The PIP legislators filed a resolution in both chambers to investigate the effects of displacement in Puerta de Tierra and other communities.
“Given the transformation of the community of Puerta de Tierra, the concern has arisen among the residents of the state-owned buildings that their presence is incompatible with the designs of investors with such high purchasing power and that, therefore, eventually they too are to be displaced,” Santiago Negrón said at a press conference. “There are currently several apartments specially designed for people with mobility problems that have been closed for years. In the case of Parque San Agustín, residents are receiving relocation notices without an absolute guarantee that they will eventually return to what has been their home, in some cases for decades.”
“The entire displacement scheme continues to support the aspiration of certain sectors of a Puerto Rico without Puerto Ricans, and, therefore, the sponsorship by the state of this task concerns us all,” she added.
Márquez Lebrón warned that what “we are experiencing are foreseeable consequences of the privileged treatment of wealthy foreigners in conditions in which there is not even control.”

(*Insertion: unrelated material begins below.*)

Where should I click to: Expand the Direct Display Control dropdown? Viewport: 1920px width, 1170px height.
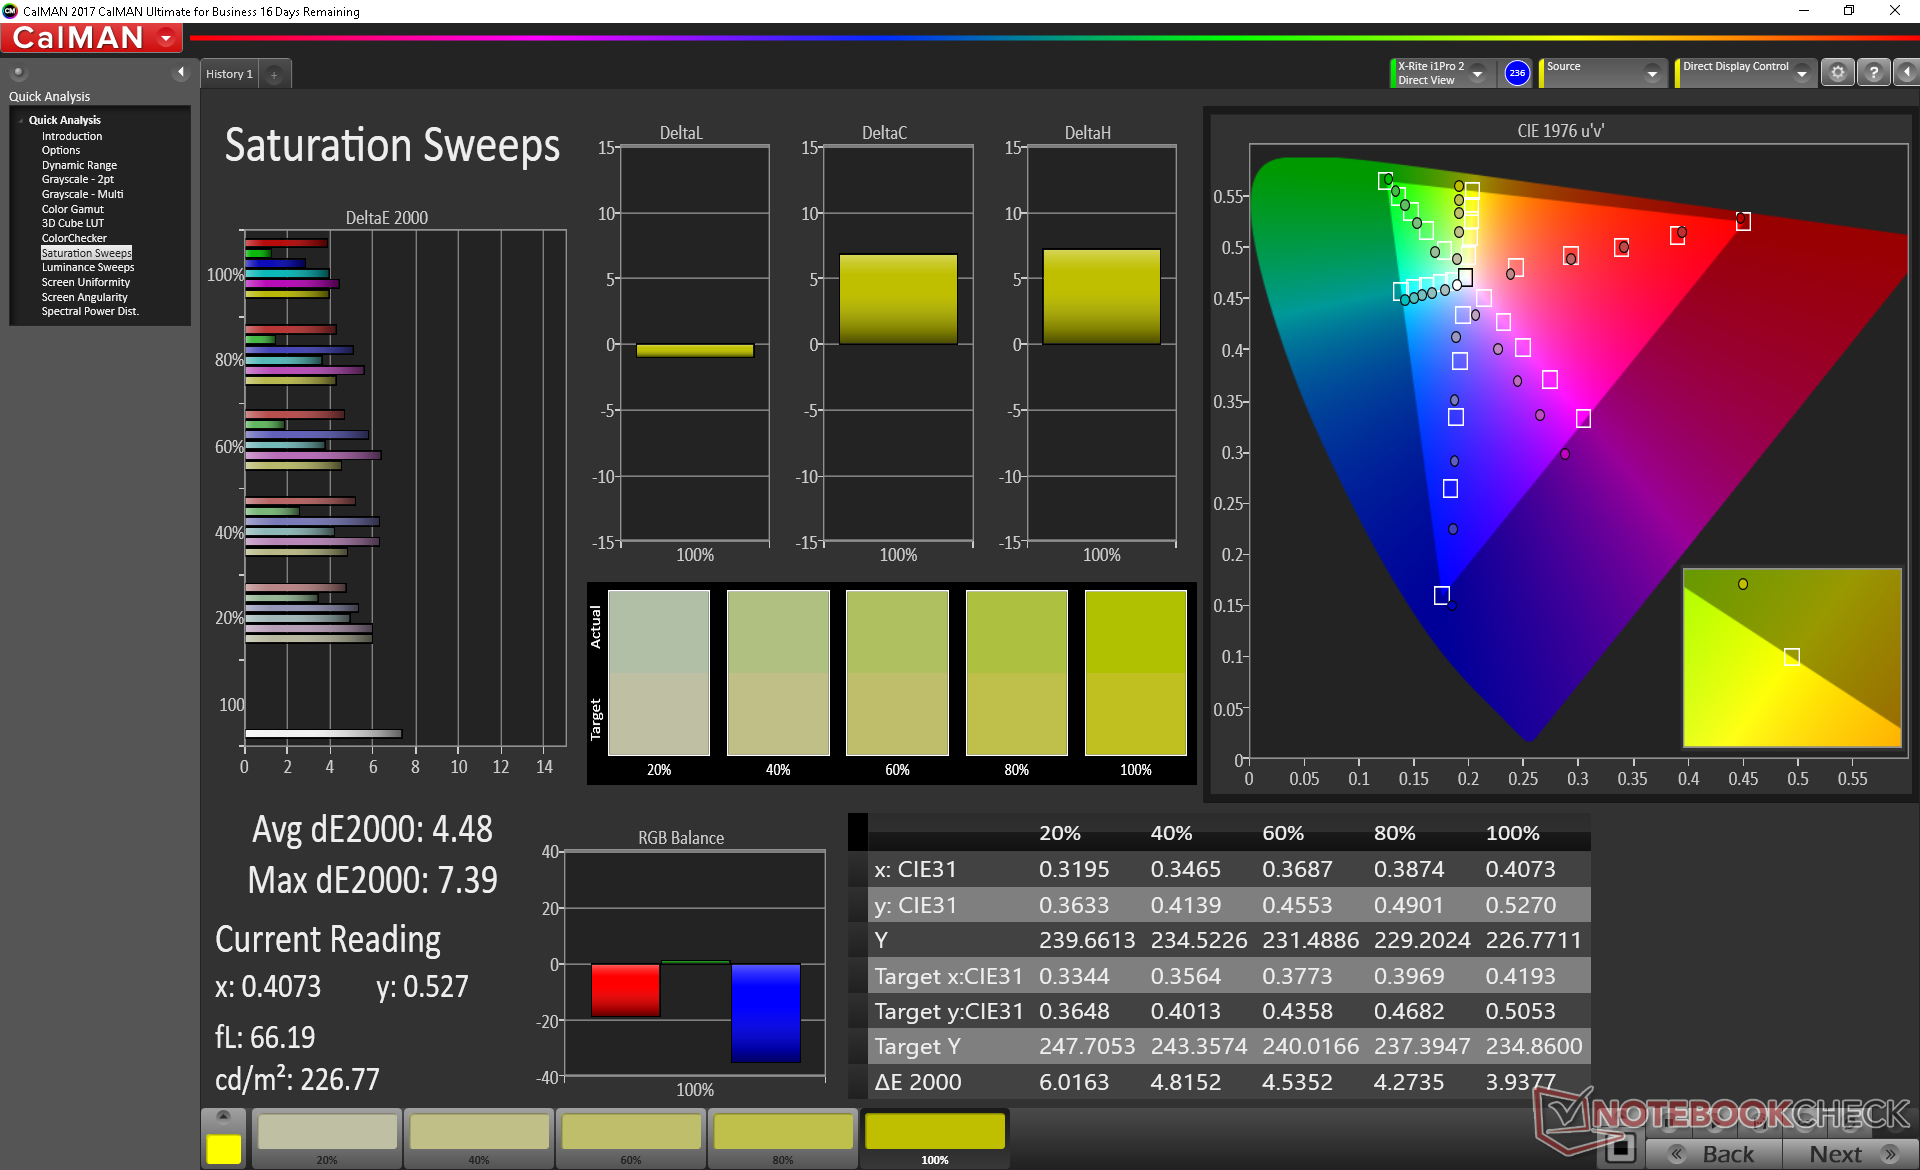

“The Legislative Assembly has the obligation to do everything in its power to confront these displacement schemes that, as we have witnessed, not only occur in high-cost communities, but also in poor sectors of Puerto Rico where they threaten to continue displacing,” he said.
Joining the PIP lawmakers were Laura Mía González, Jorge Luis González and Ángelo Arroyo, representing the Puerta de Tierra community.
The complaint arises from the concern shown by community residents, who have seen how at a rapid pace investors have been occupying dozens of properties, in some cases entire blocks. The effect has been the displacement of tenants who, given the aggressiveness and suddenness of the displacement, have had to leave that community as it has become impossible for them to find housing there.
According to the preliminary investigation carried out by Adrián González Costa, an adviser to Santiago Negrón, nine beneficiaries of Law 22 have acquired to date 30 buildings in the community, including the old Brumbaugh school and the building that once housed the offices of the newspaper El Vocero. Those transfers of ownership have been altering the identity of the oldest neighborhood on the island, González Costa noted, turning it into the headquarters of numerous units destined for short-term rental.